Give exactly the lines from the one with "Where should I" through the final line of the listing below, both included, leaving out any pictures.

┄┄┄┄┄┄

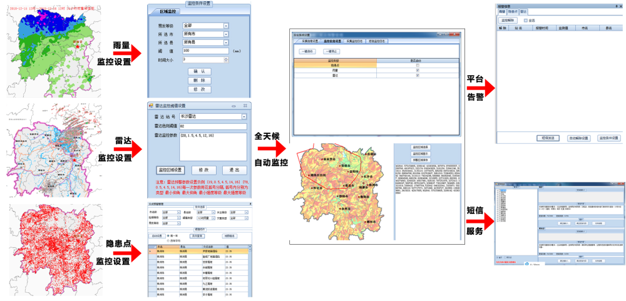Image resolution: width=626 pixels, height=301 pixels.
Task: Toggle the 雨量 auto-start checkbox
Action: pos(417,70)
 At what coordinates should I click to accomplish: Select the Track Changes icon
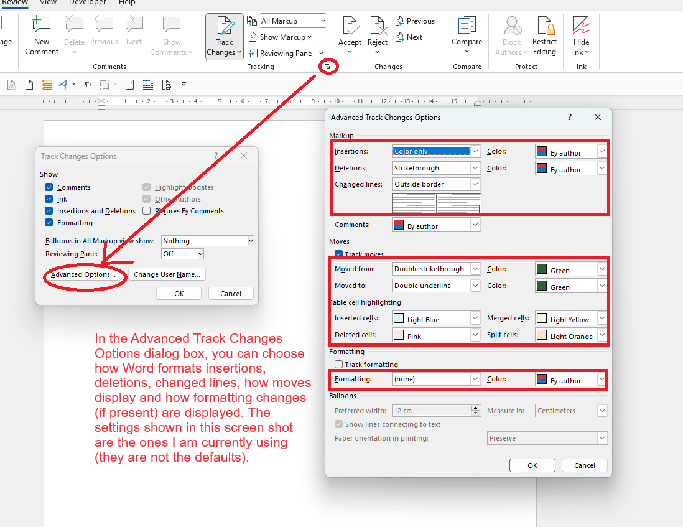(x=223, y=35)
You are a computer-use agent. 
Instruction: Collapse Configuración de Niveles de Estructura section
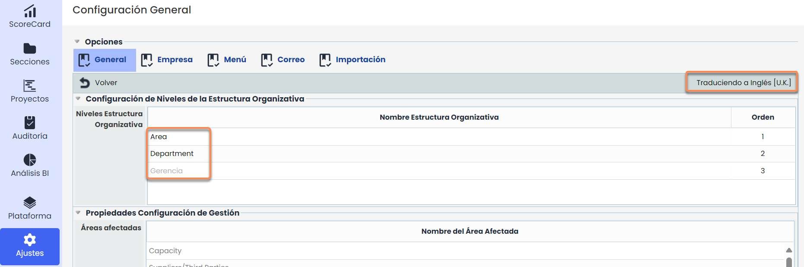78,99
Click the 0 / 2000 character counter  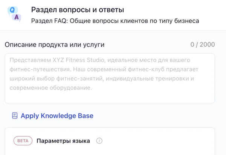tap(203, 45)
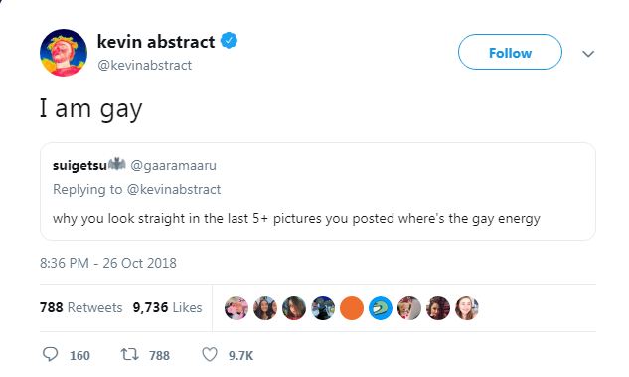This screenshot has width=629, height=377.
Task: Open suigetsu's @gaaramaaru handle
Action: click(x=173, y=165)
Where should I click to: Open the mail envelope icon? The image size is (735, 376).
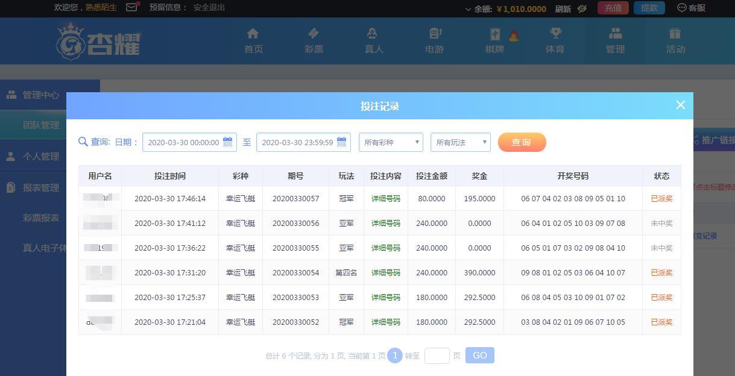tap(131, 8)
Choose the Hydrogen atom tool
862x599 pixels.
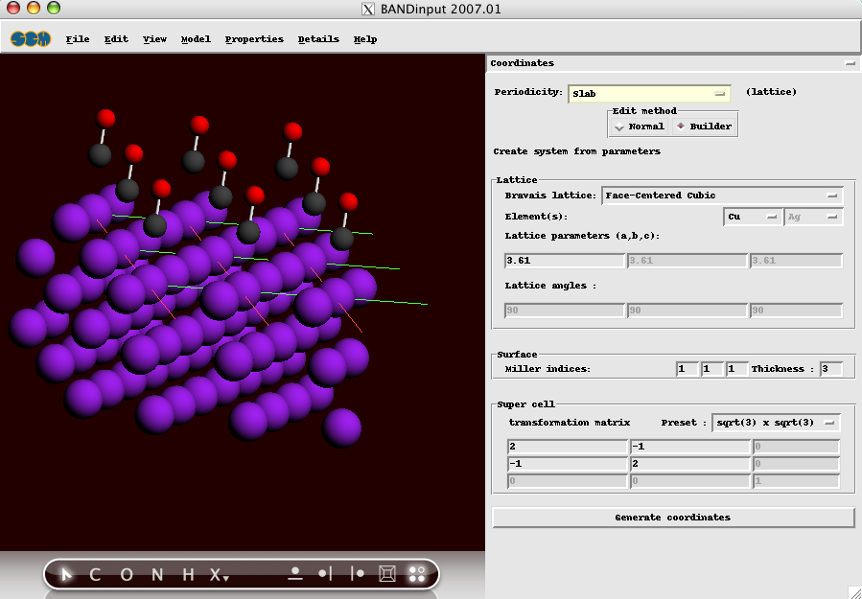click(189, 574)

┄┄┄┄┄┄

Answer to this exercise:
Where should I click to: Open the mail envelope icon? The image size is (735, 376).
tap(131, 8)
Choose the Hydrogen atom tool
862x599 pixels.
click(189, 574)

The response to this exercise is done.